Complementing its organic and acquisition-driven growth, ALS announced a $230 million capital investment program to expand four key hub laboratories located in Lima, Sydney, Bangkok, and Prague. These expansions, planned through to FY30, aim to double existing floor space and incorporate automation technologies to enhance operational efficiency and capacity, supporting ALS’s long-term growth ambitions.
Operational Strength and Market Positioning
The company’s Life Sciences division, representing 37% of group revenue, delivered a 9.8% organic growth in Environmental testing, with PFAS testing growing more than 2.5 times faster than the broader portfolio. This segment benefits from increasing regulatory scrutiny and enforcement globally. Meanwhile, the Commodities division maintained revenue stability despite subdued market conditions, with minerals margins sustained above 30% for the fourth consecutive year.
ALS’s operating model, based on global and regional hub-and-spoke laboratory networks, provides flexibility and cost management advantages. The company’s variable cost base and low consumables proportion mitigate risks from tariff changes and geopolitical uncertainties. ALS’s geographic diversification, with limited direct exposure to China and consumer goods sectors, further supports its resilience.
Financial Discipline and Shareholder Returns
Cash flow generation remains a highlight, with free cash flow before capital expenditure rising 13.1% to $590.6 million and EBITDA cash conversion improving to 95%. The leverage ratio stood at 2.3 times, at the upper end of the company’s target range, reflecting ongoing investments and acquisitions. ALS declared a final dividend of 19.7 cents per share, 30% franked, maintaining a payout ratio of 60% of underlying net profit after tax.

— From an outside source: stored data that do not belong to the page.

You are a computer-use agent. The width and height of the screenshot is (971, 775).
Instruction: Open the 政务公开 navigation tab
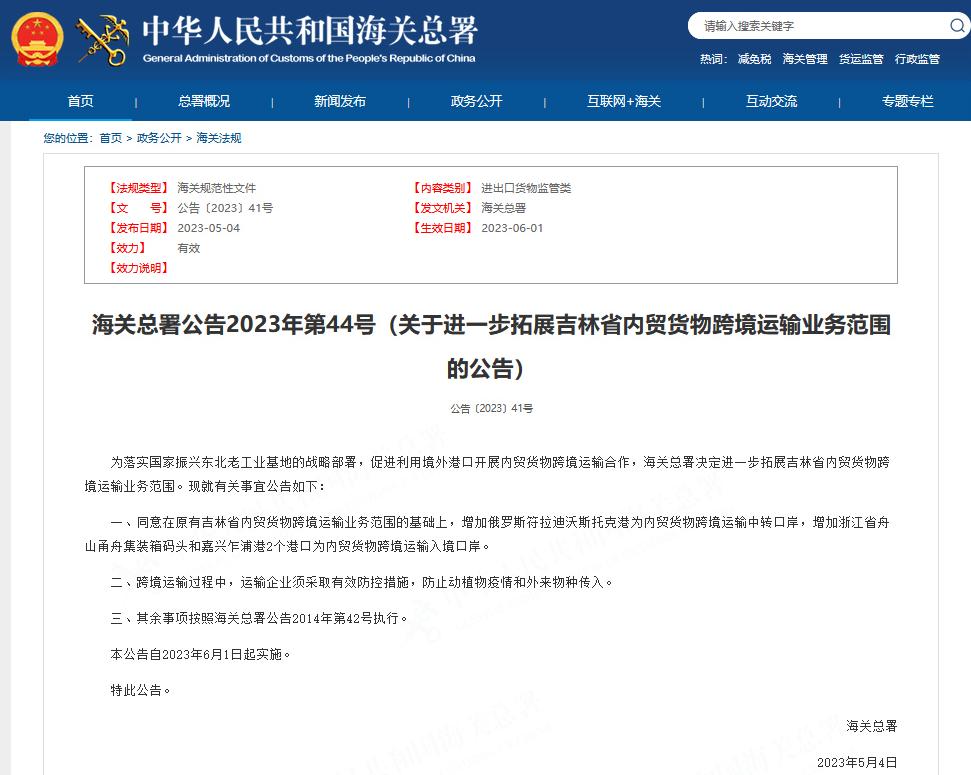[475, 100]
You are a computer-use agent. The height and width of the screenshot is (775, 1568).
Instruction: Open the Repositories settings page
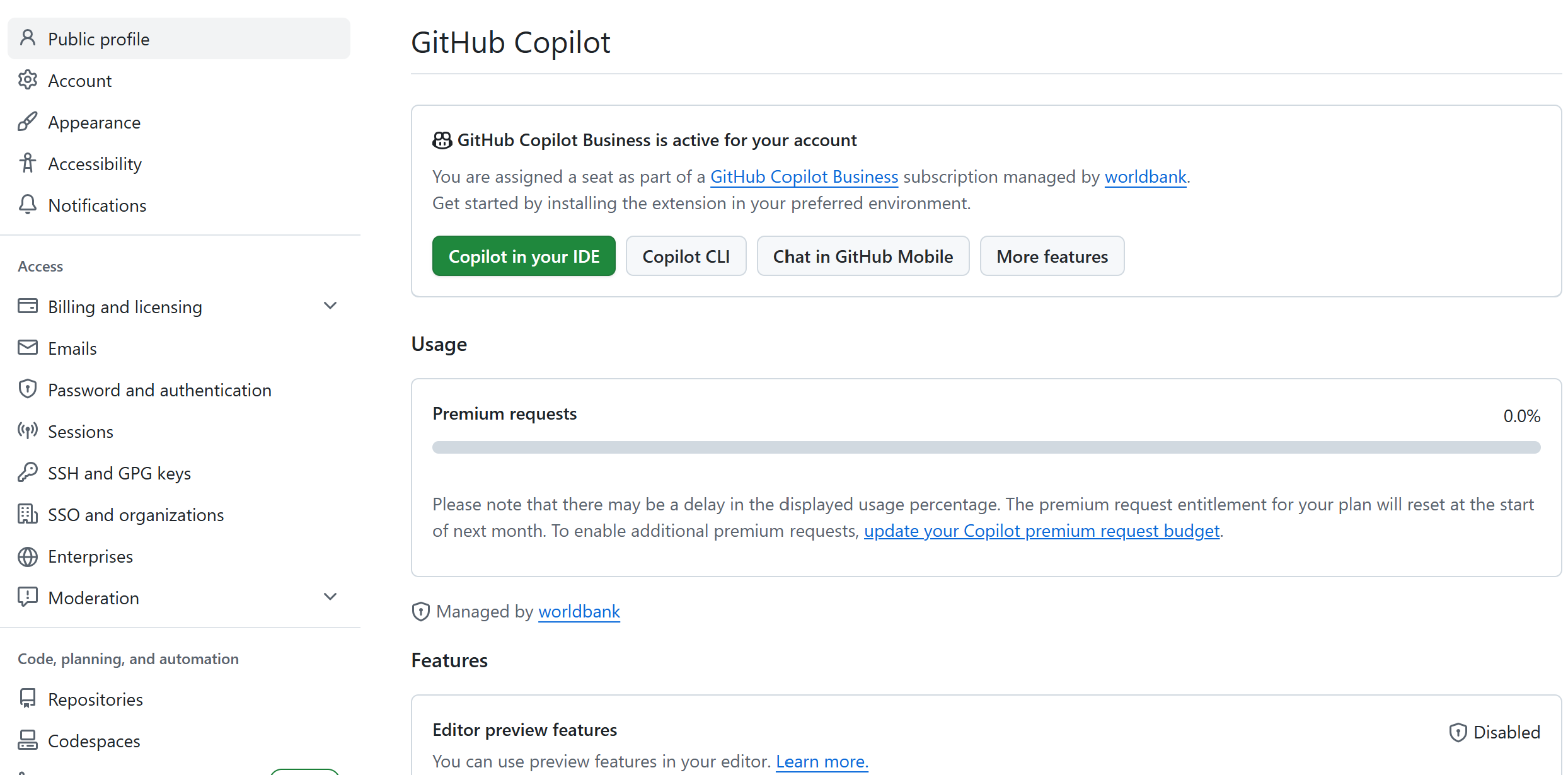click(95, 699)
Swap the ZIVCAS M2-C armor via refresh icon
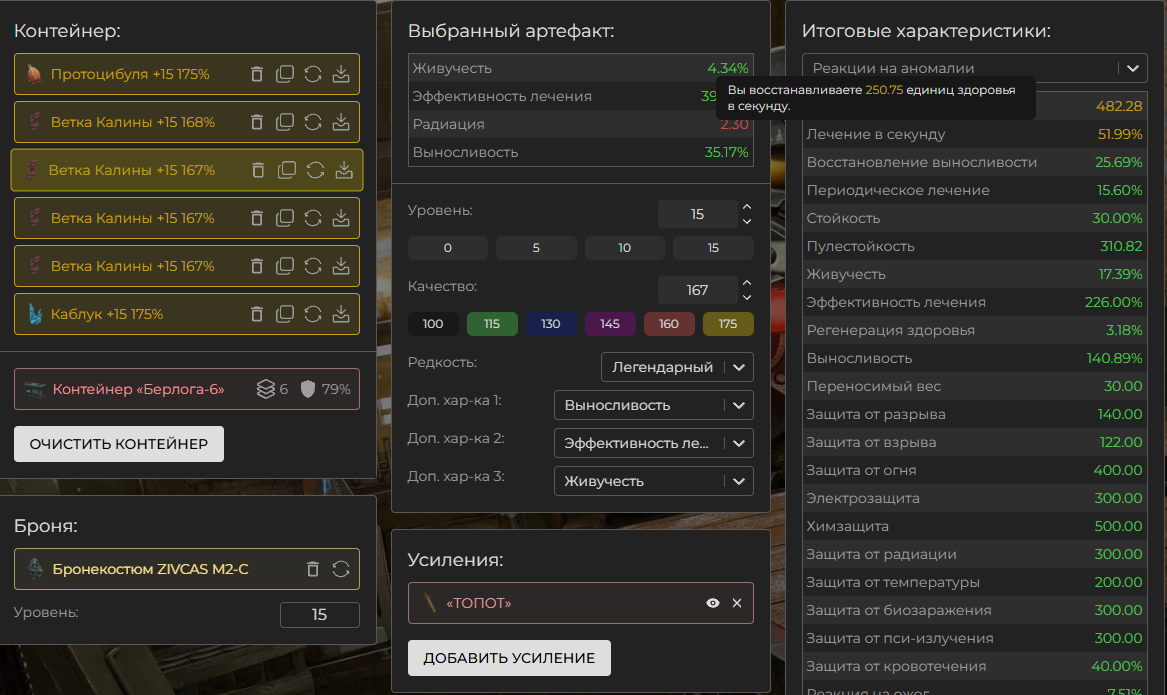 point(341,569)
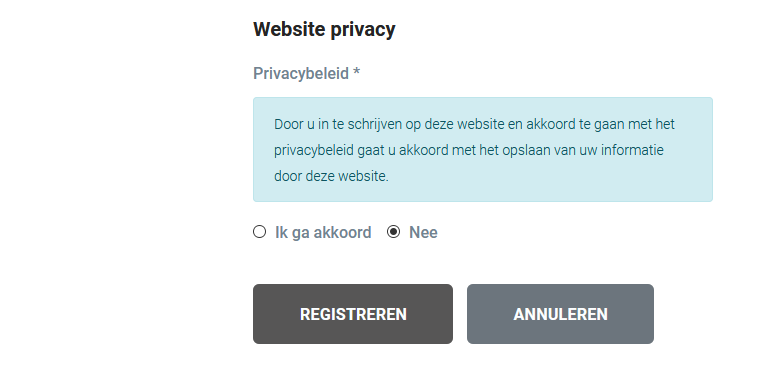Click the 'Ik ga akkoord' text label
776x374 pixels.
tap(323, 233)

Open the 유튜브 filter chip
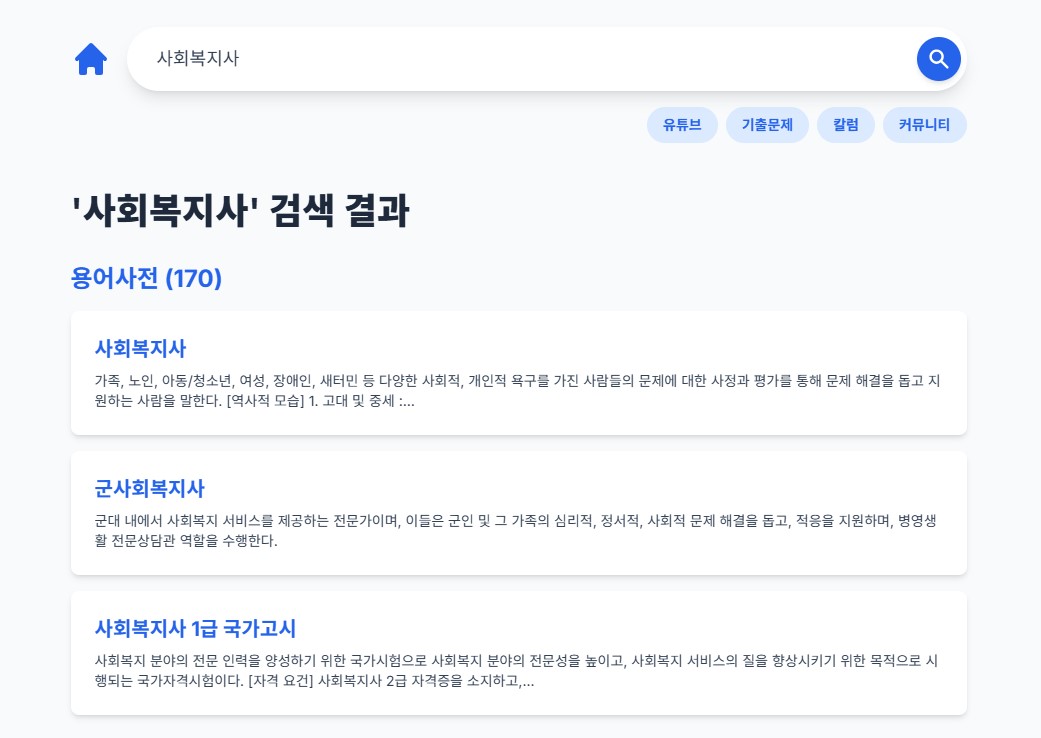[682, 125]
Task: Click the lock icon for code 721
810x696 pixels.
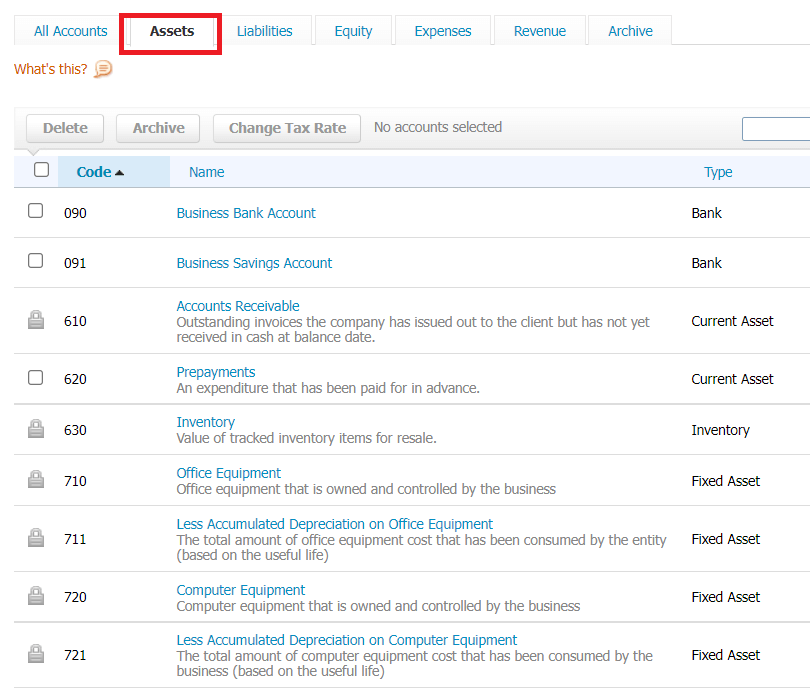Action: pyautogui.click(x=36, y=655)
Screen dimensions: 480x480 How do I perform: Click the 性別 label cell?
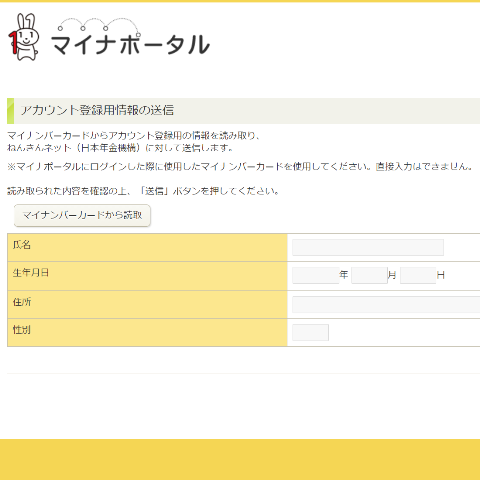pos(147,333)
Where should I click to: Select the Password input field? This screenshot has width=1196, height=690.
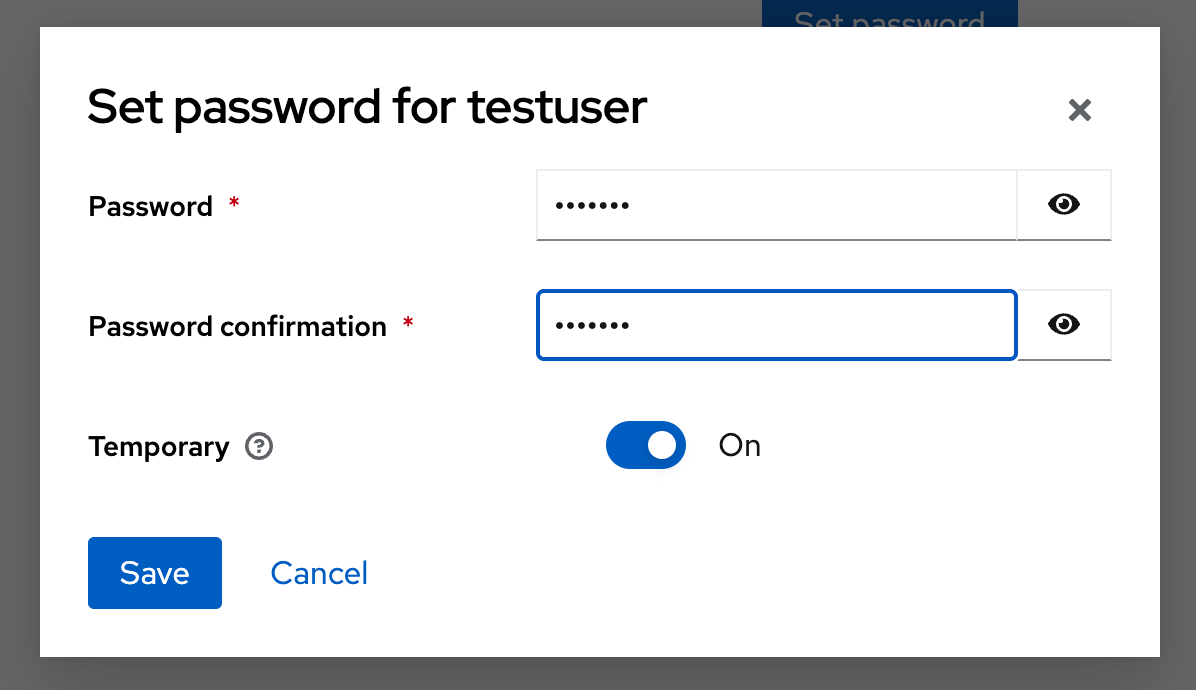tap(776, 204)
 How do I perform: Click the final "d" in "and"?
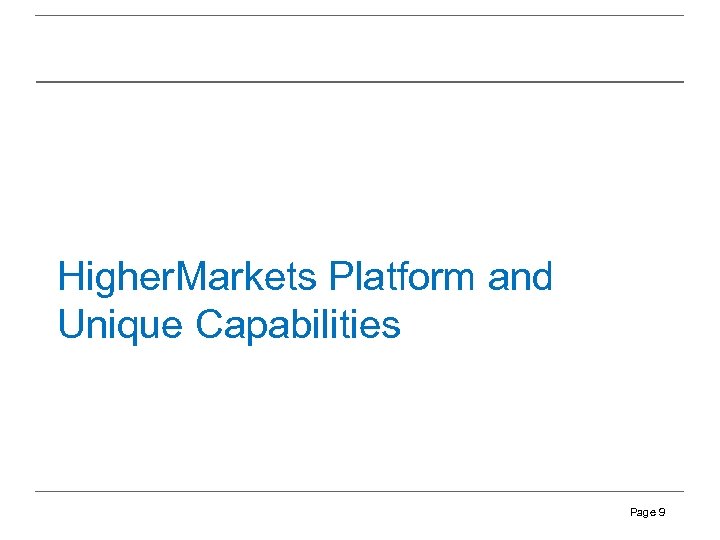(541, 277)
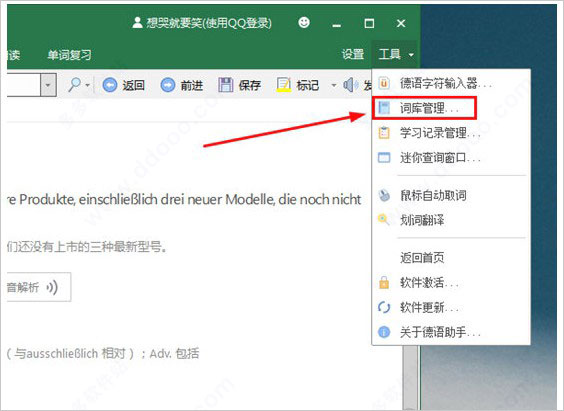Click the floppy disk save icon (保存)
This screenshot has height=411, width=564.
pos(226,86)
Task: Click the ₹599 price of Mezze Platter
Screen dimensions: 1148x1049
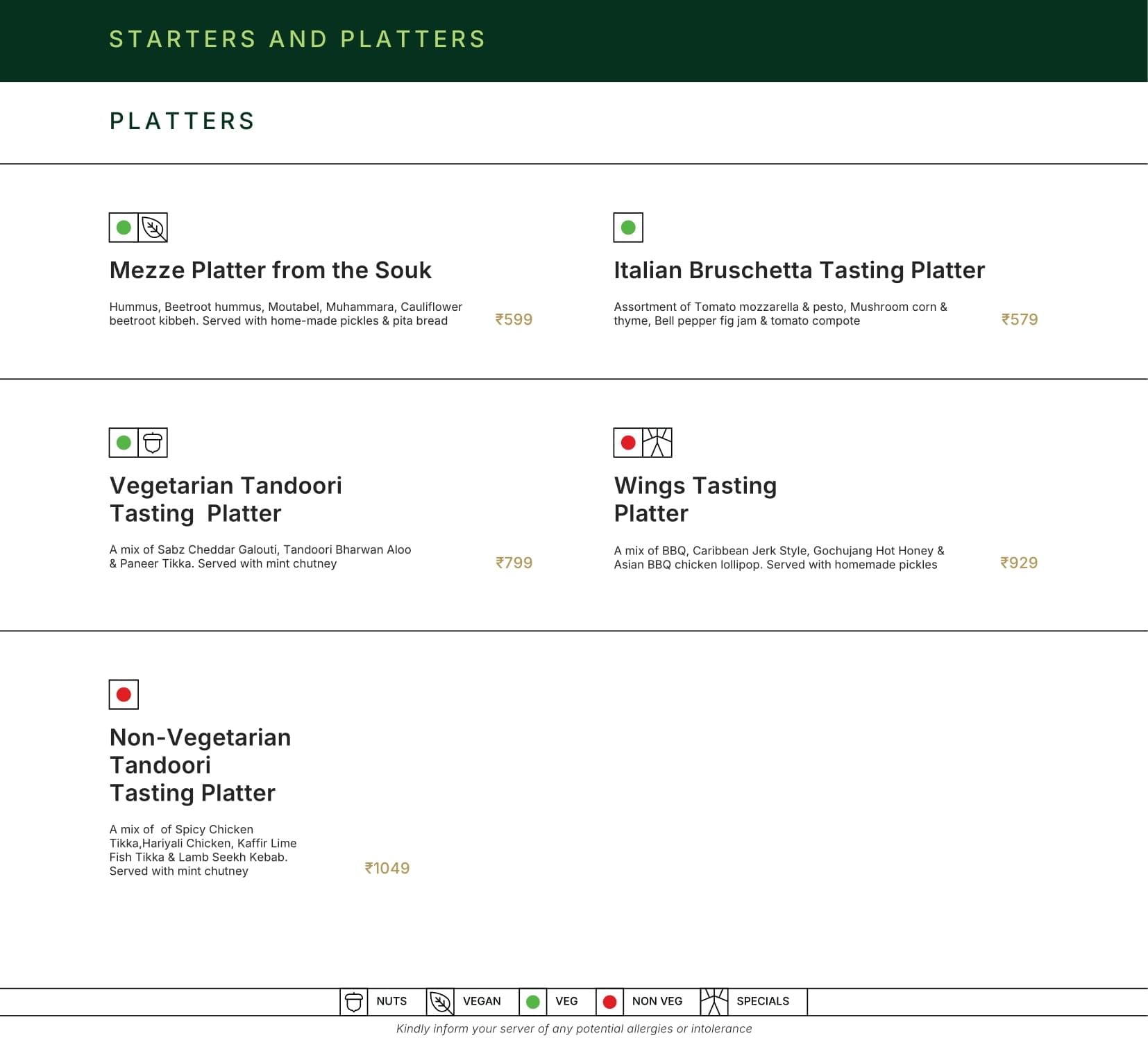Action: (x=514, y=319)
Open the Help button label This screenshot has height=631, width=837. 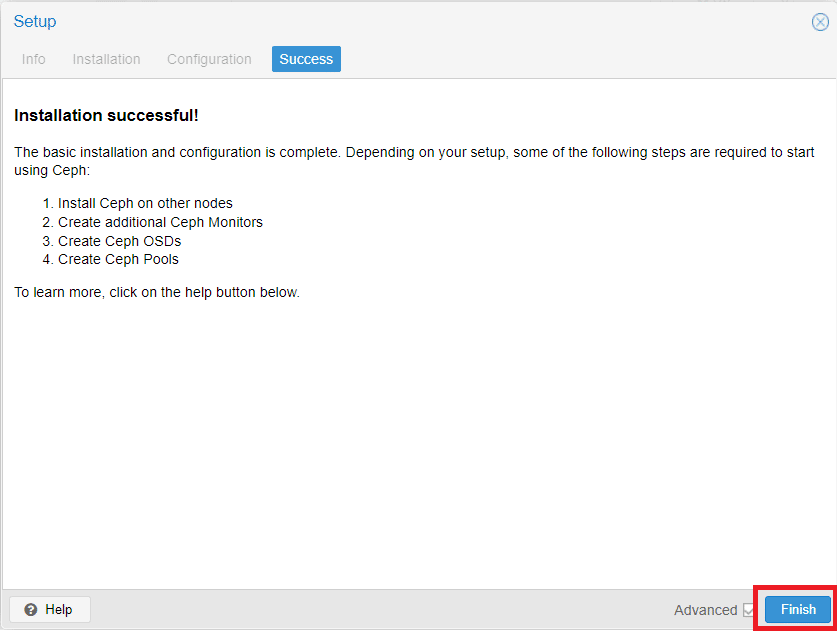point(58,610)
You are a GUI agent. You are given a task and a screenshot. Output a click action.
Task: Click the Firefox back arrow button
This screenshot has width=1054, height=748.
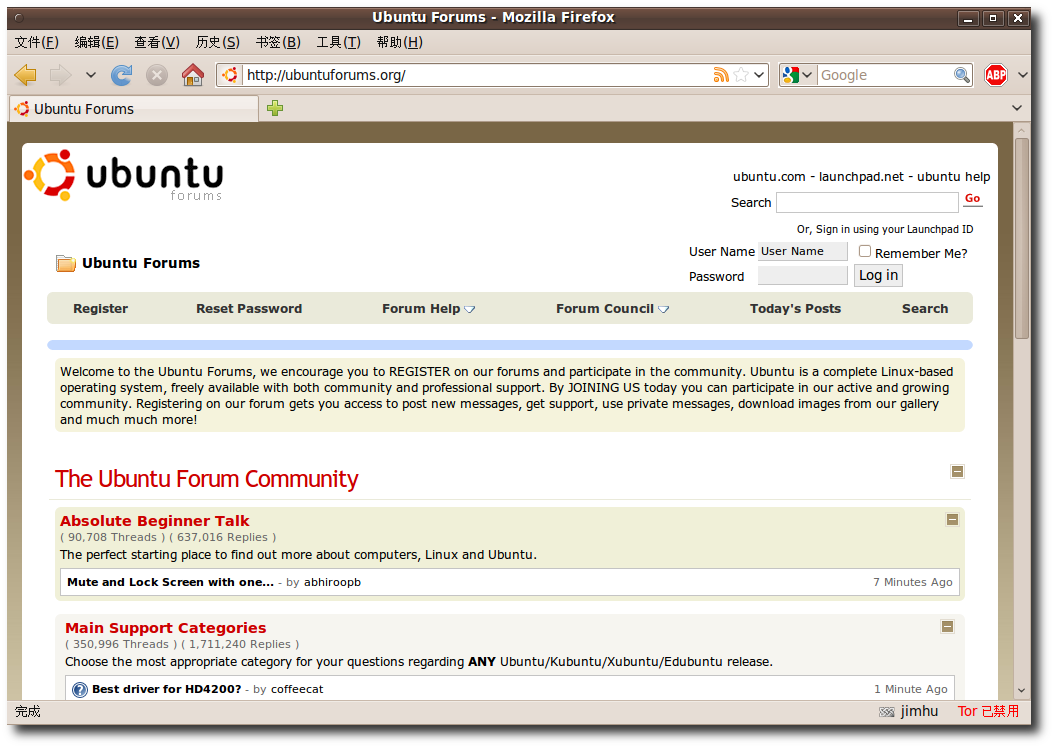pyautogui.click(x=26, y=75)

Looking ahead, ALS targets 5-7% organic revenue growth and margin expansion in FY26, with continued focus on acquisition integration, cost efficiencies, and capital investments. The company remains vigilant on regulatory changes, notably in Mexico’s pharmaceutical testing market, and broader macroeconomic uncertainties.
Bottom Line?
ALS’s disciplined growth and strategic investments position it well for FY26, but market and regulatory headwinds warrant close attention.
Questions in the middle?
- How will ALS manage margin pressures from recent acquisitions while pursuing organic growth?
- What impact will Mexican pharmaceutical testing regulation changes have on FY26 earnings?
- Can ALS sustain its strong cash conversion and deleverage while funding major lab expansions?